Who remembers Grimm’s Fairy Tales? And I don’t mean the versions that Disney created, but the originals written by Jacob and Wilhelm Grimm. The Brothers were not looking to amuse children, but to collect folklore and fairy tales. They were trying to preserve Germany’s oral tales and collected 209 tales during the course of their work. And these tales were grusome. In the original Cinderella, the Stepsisters cut off parts of their feet in order to fit into the gold slippers (yes, that says gold, not glass). The wicked queen in Snow White was forced to wear red hot, iron shoes and danced until she died.
Not just the Brothers Grimm, but other story-tellers as well. Hans Christian Anderson’s (“The Little Mermaid,” “The Snow Queen,” “The Ugly Duckling”) didn’t have happy endings either. The Little Mermaid dies at the end; she doesn’t marry the prince.
These were not meant for children.
Now, my second favorite book in the world is Red as Blood: Tales from the Sisters Grimmer by Tanith Lee. These are dark, twisted fairy tales; Red Riding Hood’s Grandmother is a werewolf- not what anyone would expect. I love these tales, what I call messed-up fairy tales.
So, something about the fairy tales calls to me.
Enter: Fables and Zenescope’s Grimm Fairy Tales.
Fables (DC Vertigo) is about the various fairy tale characters who have been chased out of their Homelands by the Adversary and now reside in Fabletown, which is somewhere in New York. We see Snow White (Deputy Mayor), Bigby (Big Bad Wolf , Sheriff), Beauty and Beast, Goldilocks, Prince Charming (has married and divorced Snow White, Sleeping Beauty and Cinderella) and a whole crew of other, very familiar characters. My favorite part of this series is 1001 Nights of Snowfall, which is a spin on 1001 Abraian Nights, but I haven’t read past the fifth trade paperback, The Mean Seasons, so I don’t know how far this series has gotten or where the plot has gone. I have to catch up, eventually.
Grimm Fairy Tales is darker than Fables, mirroring the original Brothers Grimm stories more than any re-telling out there.

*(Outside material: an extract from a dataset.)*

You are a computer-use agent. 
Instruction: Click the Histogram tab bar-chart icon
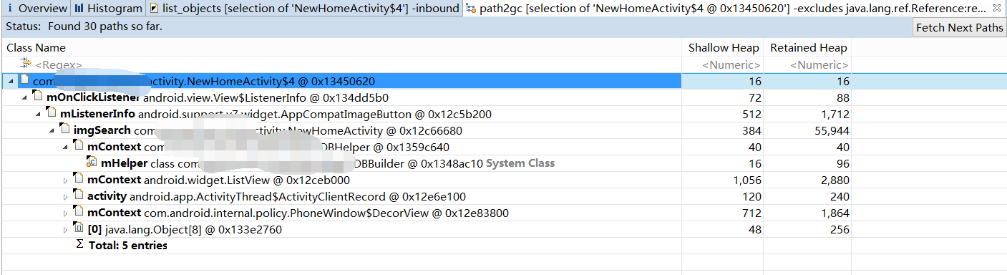(x=79, y=9)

These are dark tales; and often the fairy tale has a modern day parallel. Issues #13-14 tell the story of Beauty and the Beast, about a girl in an abusive relationship. This series follows Dr. Sela Mathers as she uses fairy tales to teach people lessons about life.
This series I have been following and I have up to Issue #36: The Ugly Duckling, Part 2. While some of the issues can be read as stand-alones, they are all tied to together by the underlying battle between Sela and Belinda, who keeps showing up in some of Zenescope’s other comic series.
Comics are not just about Superheroes saving the world.